The expansion in deployment of CCUS facilities will push the technologies further along the learning curve and contribute to the energy transition. The costs of CCUS have been declining, and the technologies for CO2 capture and use have been advancing and attracting investments. The cost of emitting CO2 — driven by CO2 taxes or quotas (or both) and regulations and societal costs, including the “license to operate” — compared to the cost of capturing, transporting and storing CO2, varies by industry and geography. That’s why the price of carbon and any applicable regulatory regimes and incentives, together with specific industry and location factors, will play important roles in driving the adoption of CCUS. 

Due to technology, market and regulatory uncertainties that may impact the pace of the energy transition, CCUS will play a critical role as a strategic lever to mitigate various risks, particularly for the energy and industrial sectors.
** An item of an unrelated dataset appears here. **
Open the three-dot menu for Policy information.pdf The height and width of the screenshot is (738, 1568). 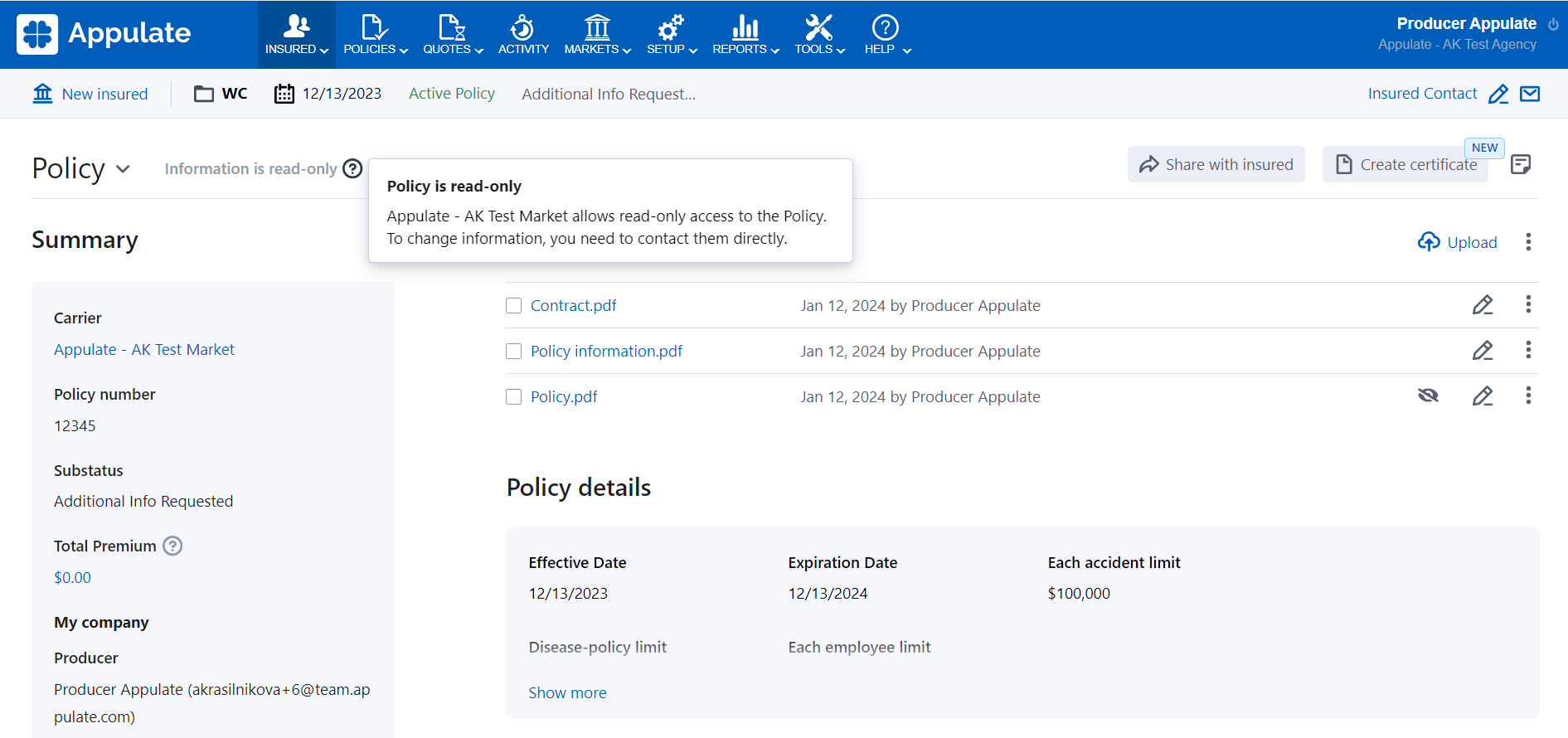click(1527, 350)
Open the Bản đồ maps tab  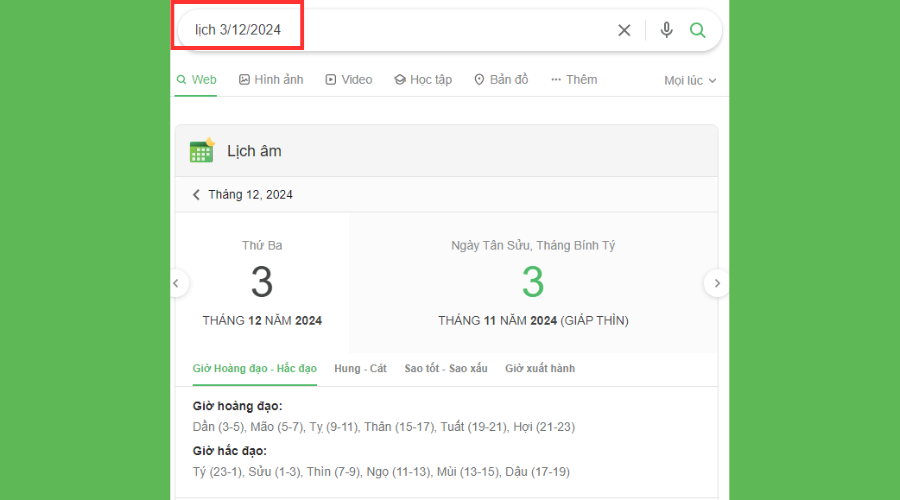click(501, 80)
CCUS would enable a rapid and cost-effective retrofitting of a significant portion of the legacy assets in the energy industry and the industrials sector to ensure we reduce carbon emissions in line with a 1.5°C science-based trajectory. 

Under various scenarios where either the rollout of renewable energy investments falls short of envisioned plans or emission reduction measures underdeliver, CCUS provides a strategic option and a mitigation measure that governments and companies can pursue through greater investments in order to counter such adverse outcomes. Governments and regulators can play an important role in structuring incentives to enable accelerated deployment of CCUS and help the industry move forward on the learning curve.